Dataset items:
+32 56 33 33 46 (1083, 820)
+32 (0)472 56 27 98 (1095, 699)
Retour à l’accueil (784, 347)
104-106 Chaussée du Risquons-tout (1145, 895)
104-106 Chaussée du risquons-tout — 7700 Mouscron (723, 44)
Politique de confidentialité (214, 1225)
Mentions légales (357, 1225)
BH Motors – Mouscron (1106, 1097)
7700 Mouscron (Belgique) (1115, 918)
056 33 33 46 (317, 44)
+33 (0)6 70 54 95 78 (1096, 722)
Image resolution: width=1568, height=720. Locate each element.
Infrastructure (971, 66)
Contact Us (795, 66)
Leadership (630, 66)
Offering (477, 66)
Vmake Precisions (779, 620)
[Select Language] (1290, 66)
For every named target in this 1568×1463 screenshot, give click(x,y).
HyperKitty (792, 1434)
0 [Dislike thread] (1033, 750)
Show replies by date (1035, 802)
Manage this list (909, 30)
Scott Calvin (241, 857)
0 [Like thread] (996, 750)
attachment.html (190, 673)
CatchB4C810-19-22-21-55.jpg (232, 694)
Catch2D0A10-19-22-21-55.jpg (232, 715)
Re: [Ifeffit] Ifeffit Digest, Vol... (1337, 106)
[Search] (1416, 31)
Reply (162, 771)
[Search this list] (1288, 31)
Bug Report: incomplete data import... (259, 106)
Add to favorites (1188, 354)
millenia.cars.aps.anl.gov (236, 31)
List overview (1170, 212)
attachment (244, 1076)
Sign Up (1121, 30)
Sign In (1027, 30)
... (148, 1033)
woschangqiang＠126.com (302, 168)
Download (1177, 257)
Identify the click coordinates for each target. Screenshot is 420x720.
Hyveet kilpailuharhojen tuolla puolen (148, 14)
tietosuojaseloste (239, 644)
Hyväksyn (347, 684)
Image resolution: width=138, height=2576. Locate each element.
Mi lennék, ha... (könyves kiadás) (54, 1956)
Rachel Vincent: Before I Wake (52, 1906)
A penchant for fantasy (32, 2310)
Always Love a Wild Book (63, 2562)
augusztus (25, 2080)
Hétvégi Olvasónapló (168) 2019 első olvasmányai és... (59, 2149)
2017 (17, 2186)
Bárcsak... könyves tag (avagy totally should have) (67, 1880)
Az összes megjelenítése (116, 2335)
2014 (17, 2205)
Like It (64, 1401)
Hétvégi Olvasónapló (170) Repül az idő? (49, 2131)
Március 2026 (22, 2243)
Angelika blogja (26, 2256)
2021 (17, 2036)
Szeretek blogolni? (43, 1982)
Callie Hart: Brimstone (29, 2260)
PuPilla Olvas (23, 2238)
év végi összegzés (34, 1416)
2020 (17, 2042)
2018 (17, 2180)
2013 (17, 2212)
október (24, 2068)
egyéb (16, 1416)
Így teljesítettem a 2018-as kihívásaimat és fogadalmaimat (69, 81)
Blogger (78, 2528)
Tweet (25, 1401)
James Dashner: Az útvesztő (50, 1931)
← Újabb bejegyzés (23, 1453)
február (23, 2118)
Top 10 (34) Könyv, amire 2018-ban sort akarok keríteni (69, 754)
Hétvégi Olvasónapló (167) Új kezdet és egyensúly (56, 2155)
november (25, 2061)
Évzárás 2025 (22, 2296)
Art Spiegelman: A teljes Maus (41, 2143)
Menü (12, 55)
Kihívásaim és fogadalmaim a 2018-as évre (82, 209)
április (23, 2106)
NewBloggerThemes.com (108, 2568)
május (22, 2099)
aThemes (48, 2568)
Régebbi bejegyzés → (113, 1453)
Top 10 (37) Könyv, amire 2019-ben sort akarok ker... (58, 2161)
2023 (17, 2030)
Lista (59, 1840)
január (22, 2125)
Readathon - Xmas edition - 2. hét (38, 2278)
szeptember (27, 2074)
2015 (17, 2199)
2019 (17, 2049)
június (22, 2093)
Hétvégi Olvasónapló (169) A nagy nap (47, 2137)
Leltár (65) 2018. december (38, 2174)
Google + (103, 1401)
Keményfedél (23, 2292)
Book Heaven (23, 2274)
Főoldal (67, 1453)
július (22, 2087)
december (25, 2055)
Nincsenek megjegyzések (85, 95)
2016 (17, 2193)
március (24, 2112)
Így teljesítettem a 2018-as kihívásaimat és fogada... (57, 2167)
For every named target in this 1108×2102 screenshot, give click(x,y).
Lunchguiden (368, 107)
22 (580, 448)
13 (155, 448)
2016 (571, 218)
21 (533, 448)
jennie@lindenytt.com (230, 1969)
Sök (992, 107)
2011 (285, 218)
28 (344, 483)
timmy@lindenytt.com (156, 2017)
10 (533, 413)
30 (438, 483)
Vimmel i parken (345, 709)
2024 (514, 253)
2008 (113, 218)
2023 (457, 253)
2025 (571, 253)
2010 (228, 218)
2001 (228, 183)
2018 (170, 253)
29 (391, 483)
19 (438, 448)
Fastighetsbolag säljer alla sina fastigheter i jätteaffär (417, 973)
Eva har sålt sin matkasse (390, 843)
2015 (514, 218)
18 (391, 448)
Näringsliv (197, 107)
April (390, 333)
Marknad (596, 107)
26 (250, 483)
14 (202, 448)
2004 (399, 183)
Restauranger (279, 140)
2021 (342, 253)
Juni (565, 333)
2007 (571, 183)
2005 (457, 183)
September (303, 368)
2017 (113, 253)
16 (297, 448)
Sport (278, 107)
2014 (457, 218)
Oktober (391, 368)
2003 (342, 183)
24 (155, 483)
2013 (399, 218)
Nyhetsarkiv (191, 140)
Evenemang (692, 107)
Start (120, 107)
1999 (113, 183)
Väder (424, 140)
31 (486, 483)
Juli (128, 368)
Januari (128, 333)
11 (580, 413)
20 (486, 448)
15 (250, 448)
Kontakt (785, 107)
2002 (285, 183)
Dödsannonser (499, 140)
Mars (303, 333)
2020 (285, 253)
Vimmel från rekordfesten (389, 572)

* **TASK STATEMENT**
Render every line of the records above as a Markdown table, omitting blank lines, with a "Row" column holding the row number and a "Record line" column holding the line.

* **ANSWER TO THIS EXERCISE**
| Row | Record line |
|---|---|
| 1 | +32 56 33 33 46 (1083, 820) |
| 2 | +32 (0)472 56 27 98 (1095, 699) |
| 3 | Retour à l’accueil (784, 347) |
| 4 | 104-106 Chaussée du Risquons-tout (1145, 895) |
| 5 | 104-106 Chaussée du risquons-tout — 7700 Mouscron (723, 44) |
| 6 | Politique de confidentialité (214, 1225) |
| 7 | Mentions légales (357, 1225) |
| 8 | BH Motors – Mouscron (1106, 1097) |
| 9 | 7700 Mouscron (Belgique) (1115, 918) |
| 10 | 056 33 33 46 (317, 44) |
| 11 | +33 (0)6 70 54 95 78 (1096, 722) |
| 12 | Image resolution: width=1568, height=720. Locate each element. |
| 13 | Infrastructure (971, 66) |
| 14 | Contact Us (795, 66) |
| 15 | Leadership (630, 66) |
| 16 | Offering (477, 66) |
| 17 | Vmake Precisions (779, 620) |
| 18 | [Select Language] (1290, 66) |
| 19 | For every named target in this 1568×1463 screenshot, give click(x,y). |
| 20 | HyperKitty (792, 1434) |
| 21 | 0 [Dislike thread] (1033, 750) |
| 22 | Show replies by date (1035, 802) |
| 23 | Manage this list (909, 30) |
| 24 | Scott Calvin (241, 857) |
| 25 | 0 [Like thread] (996, 750) |
| 26 | attachment.html (190, 673) |
| 27 | CatchB4C810-19-22-21-55.jpg (232, 694) |
| 28 | Catch2D0A10-19-22-21-55.jpg (232, 715) |
| 29 | Re: [Ifeffit] Ifeffit Digest, Vol... (1337, 106) |
| 30 | [Search] (1416, 31) |
| 31 | Reply (162, 771) |
| 32 | [Search this list] (1288, 31) |
| 33 | Bug Report: incomplete data import... (259, 106) |
| 34 | Add to favorites (1188, 354) |
| 35 | millenia.cars.aps.anl.gov (236, 31) |
| 36 | List overview (1170, 212) |
| 37 | attachment (244, 1076) |
| 38 | Sign Up (1121, 30) |
| 39 | Sign In (1027, 30) |
| 40 | ... (148, 1033) |
| 41 | woschangqiang＠126.com (302, 168) |
| 42 | Download (1177, 257) |
| 43 | Identify the click coordinates for each target. Screenshot is 420x720. |
| 44 | Hyveet kilpailuharhojen tuolla puolen (148, 14) |
| 45 | tietosuojaseloste (239, 644) |
| 46 | Hyväksyn (347, 684) |
| 47 | Image resolution: width=138, height=2576. Locate each element. |
| 48 | Mi lennék, ha... (könyves kiadás) (54, 1956) |
| 49 | Rachel Vincent: Before I Wake (52, 1906) |
| 50 | A penchant for fantasy (32, 2310) |
| 51 | Always Love a Wild Book (63, 2562) |
| 52 | augusztus (25, 2080) |
| 53 | Hétvégi Olvasónapló (168) 2019 első olvasmányai és... (59, 2149) |
| 54 | 2017 (17, 2186) |
| 55 | Bárcsak... könyves tag (avagy totally should have) (67, 1880) |
| 56 | Az összes megjelenítése (116, 2335) |
| 57 | 2014 (17, 2205) |
| 58 | Like It (64, 1401) |
| 59 | Hétvégi Olvasónapló (170) Repül az idő? (49, 2131) |
| 60 | Március 2026 (22, 2243) |
| 61 | Angelika blogja (26, 2256) |
| 62 | 2021 (17, 2036) |
| 63 | Szeretek blogolni? (43, 1982) |
| 64 | Callie Hart: Brimstone (29, 2260) |
| 65 | PuPilla Olvas (23, 2238) |
| 66 | év végi összegzés (34, 1416) |
| 67 | 2020 (17, 2042) |
| 68 | 2018 (17, 2180) |
| 69 | 2013 (17, 2212) |
| 70 | október (24, 2068) |
| 71 | egyéb (16, 1416) |
| 72 | Így teljesítettem a 2018-as kihívásaimat és fogadalmaimat (69, 81) |
| 73 | Blogger (78, 2528) |
| 74 | Tweet (25, 1401) |
| 75 | James Dashner: Az útvesztő (50, 1931) |
| 76 | ← Újabb bejegyzés (23, 1453) |
| 77 | február (23, 2118) |
| 78 | Top 10 (34) Könyv, amire 2018-ban sort akarok keríteni (69, 754) |
| 79 | Hétvégi Olvasónapló (167) Új kezdet és egyensúly (56, 2155) |
| 80 | november (25, 2061) |
| 81 | Évzárás 2025 (22, 2296) |
| 82 | Art Spiegelman: A teljes Maus (41, 2143) |
| 83 | Menü (12, 55) |
| 84 | Kihívásaim és fogadalmaim a 2018-as évre (82, 209) |
| 85 | április (23, 2106) |
| 86 | NewBloggerThemes.com (108, 2568) |
| 87 | május (22, 2099) |
| 88 | aThemes (48, 2568) |
| 89 | Régebbi bejegyzés → (113, 1453) |
| 90 | Top 10 (37) Könyv, amire 2019-ben sort akarok ker... (58, 2161) |
| 91 | 2023 (17, 2030) |
| 92 | Lista (59, 1840) |
| 93 | január (22, 2125) |
| 94 | Readathon - Xmas edition - 2. hét (38, 2278) |
| 95 | szeptember (27, 2074) |
| 96 | 2015 (17, 2199) |
| 97 | 2019 (17, 2049) |
| 98 | június (22, 2093) |
| 99 | Hétvégi Olvasónapló (169) A nagy nap (47, 2137) |
| 100 | Leltár (65) 2018. december (38, 2174) |
| 101 | Google + (103, 1401) |
| 102 | Keményfedél (23, 2292) |
| 103 | Book Heaven (23, 2274) |
| 104 | Főoldal (67, 1453) |
| 105 | július (22, 2087) |
| 106 | december (25, 2055) |
| 107 | Nincsenek megjegyzések (85, 95) |
| 108 | 2016 (17, 2193) |
| 109 | március (24, 2112) |
| 110 | Így teljesítettem a 2018-as kihívásaimat és fogada... (57, 2167) |
| 111 | For every named target in this 1108×2102 screenshot, give click(x,y). |
| 112 | Lunchguiden (368, 107) |
| 113 | 22 (580, 448) |
| 114 | 13 (155, 448) |
| 115 | 2016 (571, 218) |
| 116 | 21 (533, 448) |
| 117 | jennie@lindenytt.com (230, 1969) |
| 118 | Sök (992, 107) |
| 119 | 2011 (285, 218) |
| 120 | 28 (344, 483) |
| 121 | timmy@lindenytt.com (156, 2017) |
| 122 | 10 (533, 413) |
| 123 | 30 (438, 483) |
| 124 | Vimmel i parken (345, 709) |
| 125 | 2024 (514, 253) |
| 126 | 2008 (113, 218) |
| 127 | 2023 (457, 253) |
| 128 | 2025 (571, 253) |
| 129 | 2010 (228, 218) |
| 130 | 2001 (228, 183) |
| 131 | 2018 (170, 253) |
| 132 | 29 (391, 483) |
| 133 | 19 (438, 448) |
| 134 | Fastighetsbolag säljer alla sina fastigheter i jätteaffär (417, 973) |
| 135 | Eva har sålt sin matkasse (390, 843) |
| 136 | 2015 (514, 218) |
| 137 | 18 (391, 448) |
| 138 | Näringsliv (197, 107) |
| 139 | April (390, 333) |
| 140 | Marknad (596, 107) |
| 141 | 26 (250, 483) |
| 142 | 14 (202, 448) |
| 143 | 2004 (399, 183) |
| 144 | Restauranger (279, 140) |
| 145 | 2021 (342, 253) |
| 146 | Juni (565, 333) |
| 147 | 2007 (571, 183) |
| 148 | 2005 (457, 183) |
| 149 | September (303, 368) |
| 150 | 2017 (113, 253) |
| 151 | 16 (297, 448) |
| 152 | Sport (278, 107) |
| 153 | 2014 (457, 218) |
| 154 | Oktober (391, 368) |
| 155 | 2003 (342, 183) |
| 156 | 24 (155, 483) |
| 157 | 2013 (399, 218) |
| 158 | Nyhetsarkiv (191, 140) |
| 159 | Evenemang (692, 107) |
| 160 | Start (120, 107) |
| 161 | 1999 (113, 183) |
| 162 | Väder (424, 140) |
| 163 | 31 (486, 483) |
| 164 | Juli (128, 368) |
| 165 | Januari (128, 333) |
| 166 | 11 (580, 413) |
| 167 | 20 (486, 448) |
| 168 | 15 (250, 448) |
| 169 | Kontakt (785, 107) |
| 170 | 2002 (285, 183) |
| 171 | Dödsannonser (499, 140) |
| 172 | Mars (303, 333) |
| 173 | 2020 (285, 253) |
| 174 | Vimmel från rekordfesten (389, 572) |